まず売上高は1兆1,693億円(前期比+10.4%)と、すでに1兆円を超える巨大な事業規模でありながら、二桁の増収を達成しています。
本業の儲けを示す営業利益は5,958億円(前期比+8.4%)、最終的な儲けである親会社株主帰属当期純利益は4,452億円(前期比+11.7%)となり、見事な「増収増益」の着地となりました。
ここで泉田氏が特に強調したのが、キーエンスの「営業利益率」の高さです。売上高1兆1,693億円に対して営業利益が5,958億円ということは、営業利益率が51.0%に達していることを意味します。

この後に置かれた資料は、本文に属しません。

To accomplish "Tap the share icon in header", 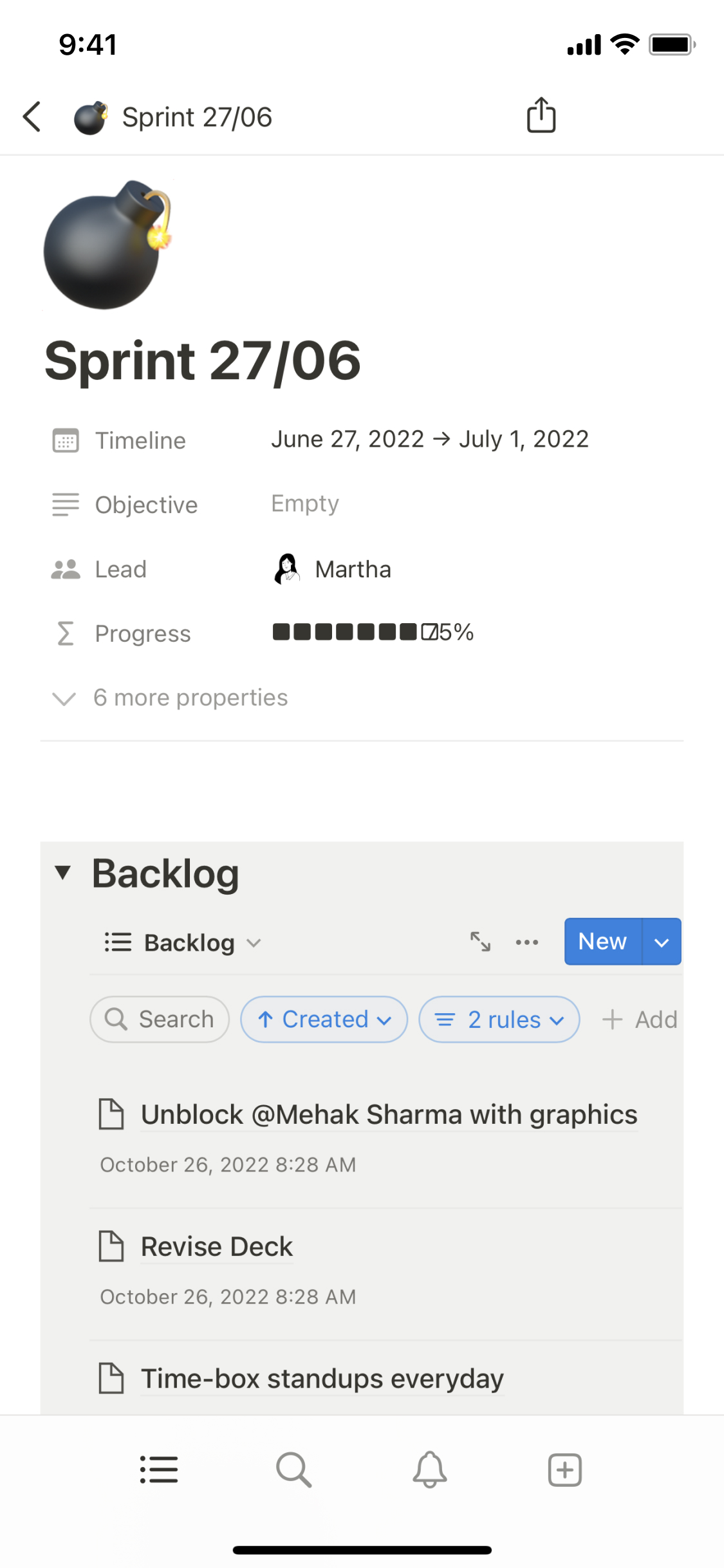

一般的な製造業であれば、営業利益率が10〜15%もあれば優良企業とみなされます。しかしキーエンスは、その常識を遥かに超える50%超という水準を叩き出しています。
これは同社が単にセンサーなどのハードウェアを製造・販売しているだけでなく、顧客の生産ラインの課題を解決する「コンサルティング」の付加価値を提供しているからこそ実現できる数字だと、泉田氏は分析しています。